Si alguien quiere acercase a Santa Teresa de Jesús, debe empezar por el Libro de la Vida. Eso no significa que constituya la cima de su obra (de hecho, la madurez estilística no cristaliza hasta Las Moradas o Castillo interior), pero sí el umbral de una experiencia que puede cambiar nuestra vida o, al menos, alterar nuestro modo de contemplar las cosas. Circulan muchas ediciones, pero me permitiré destacar tres. En 1979, Dámaso Chicharro, catedrático de Literatura Española, realizó un magnífico trabajo que publicó Cátedra en su colección de Letras Hispánicas. Es una edición rigurosa, clarificadora y didáctica, que facilita la lectura, sin eludir escollos. Va por la decimosexta edición y ha soportado envidiablemente la prueba del tiempo. Si el lector quiere una lectura más fluida, puede recurrir a la edición de Elisenda Lobato García, que publicó Lumen en 2006. No es menos rigurosa, pero las notas están más cerca de la sensibilidad contemporánea. A finales de 2014, Galaxia Gutenberg-Círculo de Lectores publicó la edición de la Real Academia Española, que añade un nuevo título a su Biblioteca Clásica. Incluye notas, índices y un completísimo apéndice, con estudios biográficos, históricos, literarios, científicos y teológicos. No se le puede plantear ninguna objeción, pero está claro que no existe una edición definitiva, pues los textos clásicos son obras con una vida propia e inagotable.
Eso sí, yo no puedo evitar sentir predilección por las obras completas en piel, con papel biblia, guardas ilustradas y cortes decorados de la Editorial Aguilar, que incluyen todos los libros de la santa y su epistolario.

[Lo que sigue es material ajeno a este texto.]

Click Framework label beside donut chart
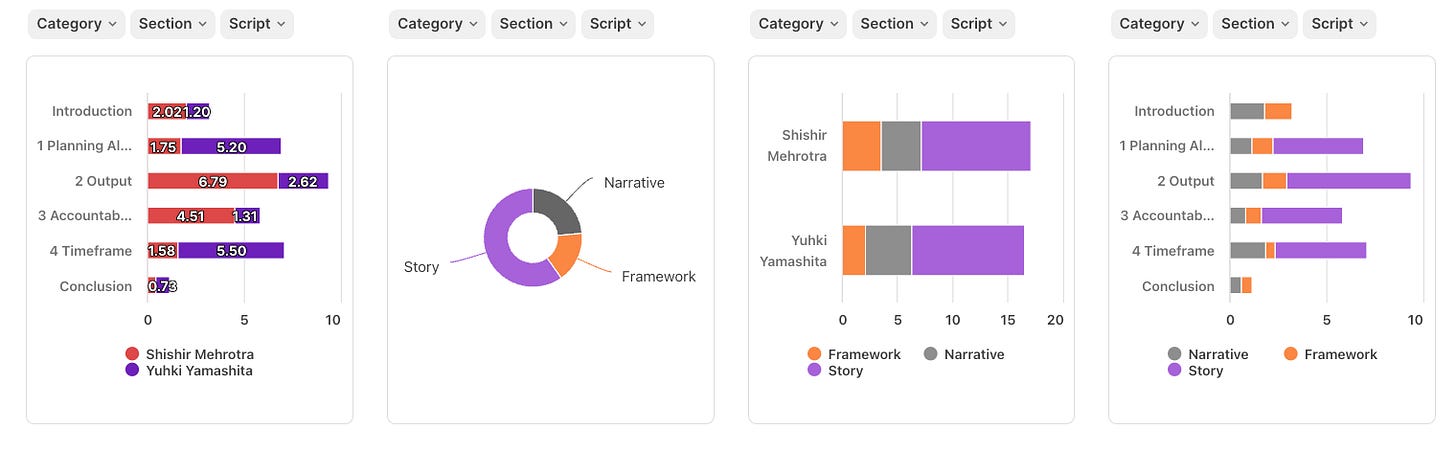 [658, 276]
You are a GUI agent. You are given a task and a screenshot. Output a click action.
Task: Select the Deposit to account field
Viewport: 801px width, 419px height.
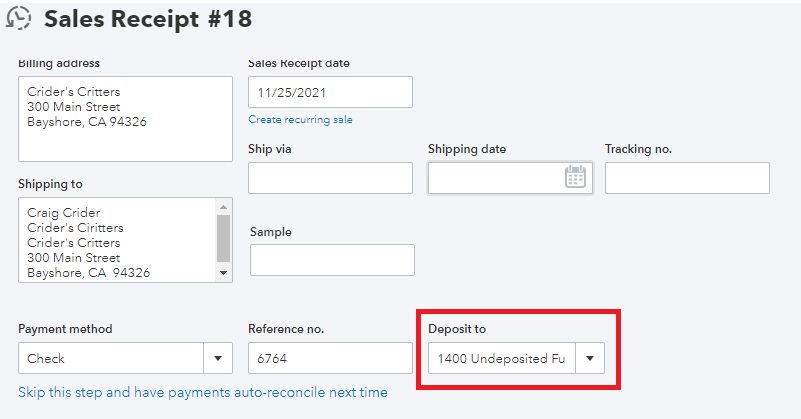pos(502,358)
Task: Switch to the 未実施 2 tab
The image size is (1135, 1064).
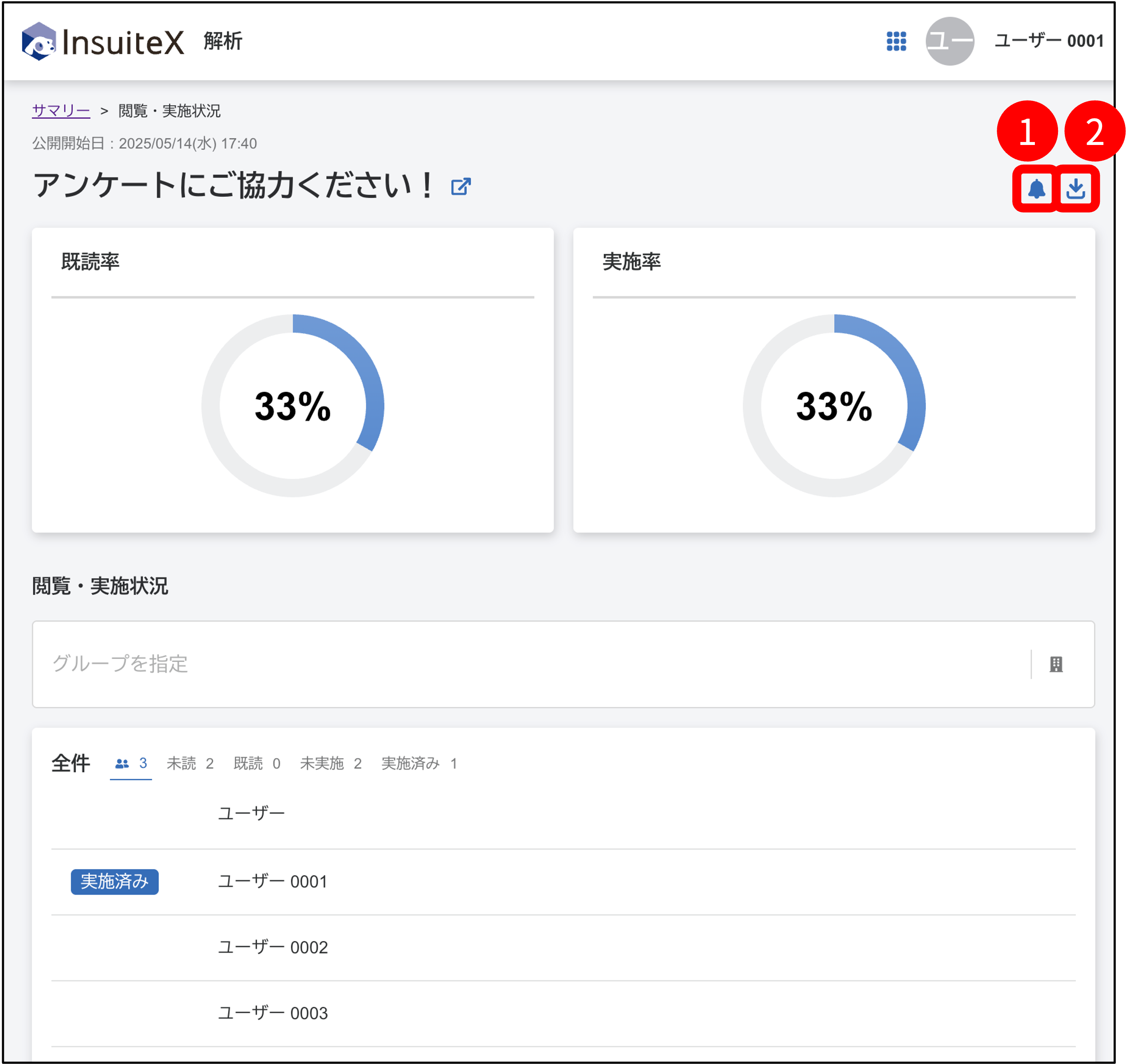Action: point(331,763)
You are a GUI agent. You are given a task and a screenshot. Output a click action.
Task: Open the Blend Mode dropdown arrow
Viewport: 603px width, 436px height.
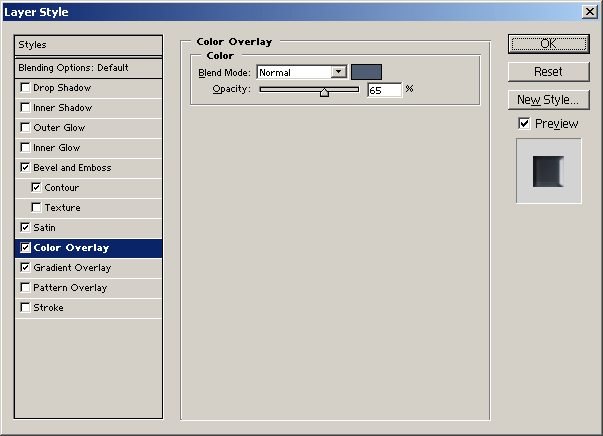point(338,72)
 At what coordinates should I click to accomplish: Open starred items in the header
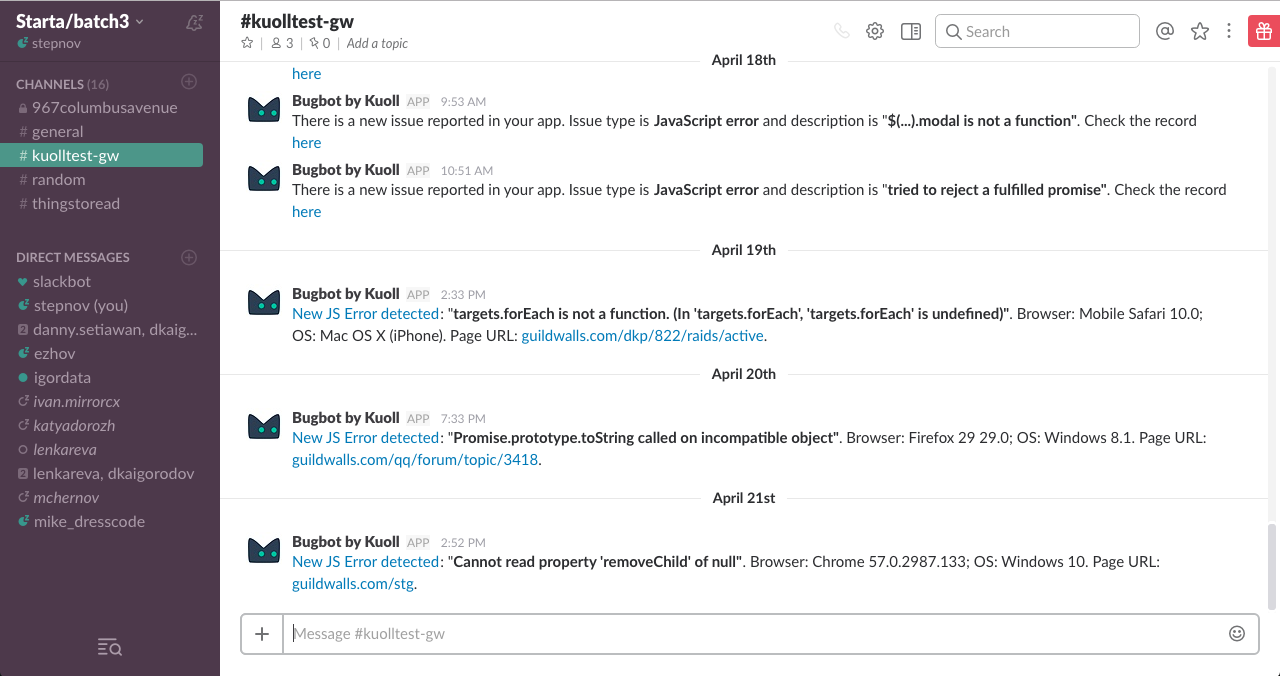(1200, 31)
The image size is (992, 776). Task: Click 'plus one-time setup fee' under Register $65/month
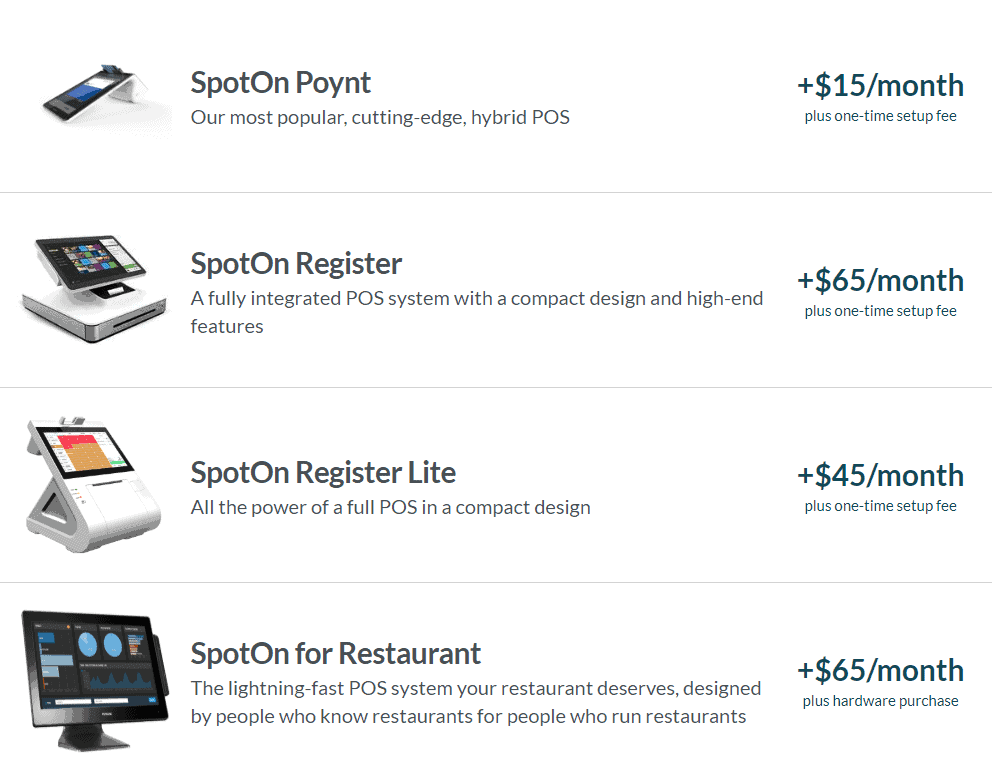pos(880,311)
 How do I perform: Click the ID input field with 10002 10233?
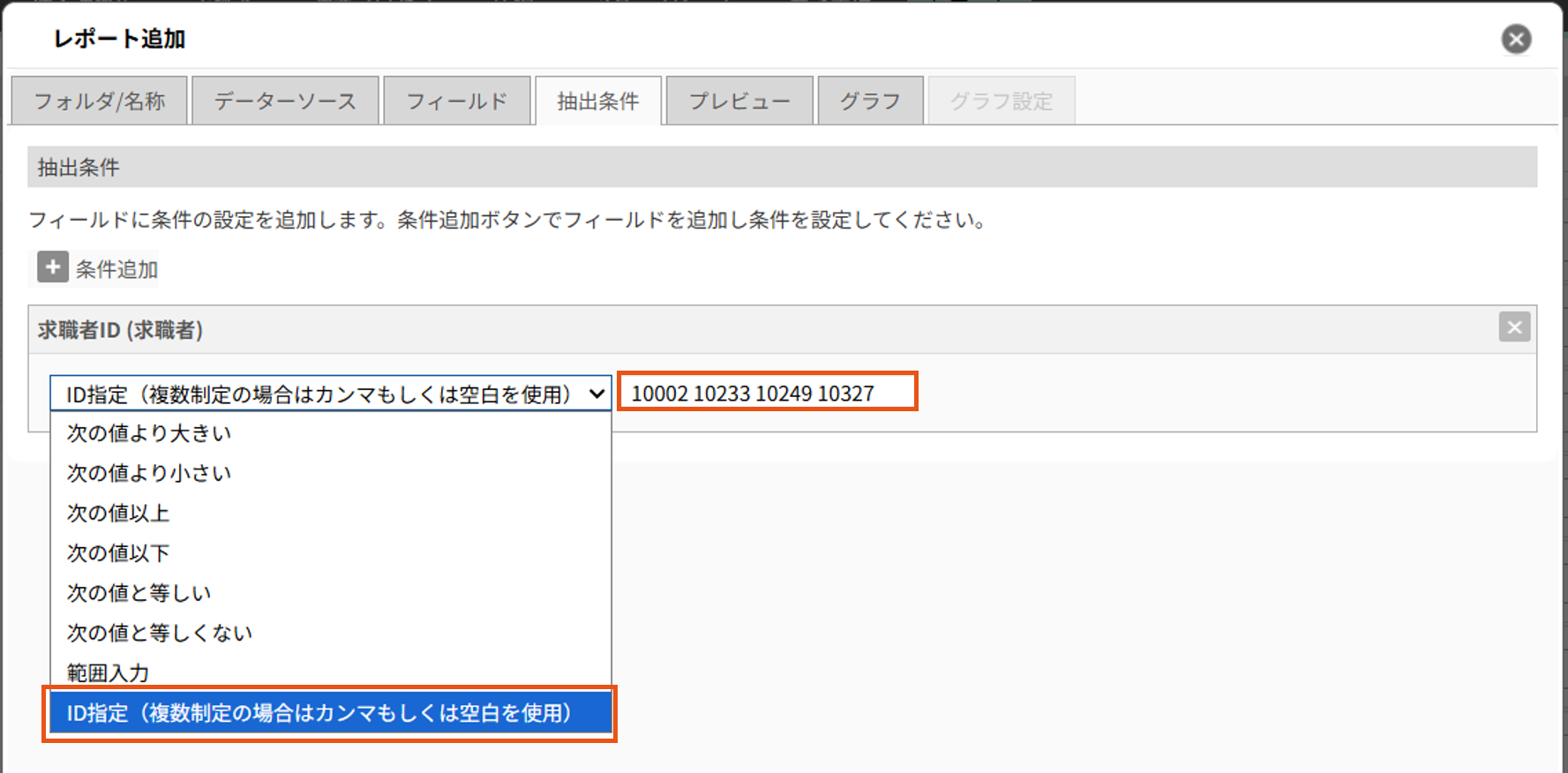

Solo pueden adquirirse en librerías de libro antiguo. Yo heredé de mi padre una edición de 1945, con la efigie de la carmelita repujada en el lomo y su firma grabada en la cubierta con letras de oro. Conservo el libro con profunda gratitud, pues me reveló que Dios no es el refugio de los necios, sino el nombre que adopta la esperanza en nuestra ardiente imaginación. Santa Teresa de Jesús ocupa un lugar destacado entre los clásicos del Siglo de Oro y su experiencia mística no es un vestigio de un pasado irracional, sino una invitación a la vida interior y al amor hacia nuestros semejantes.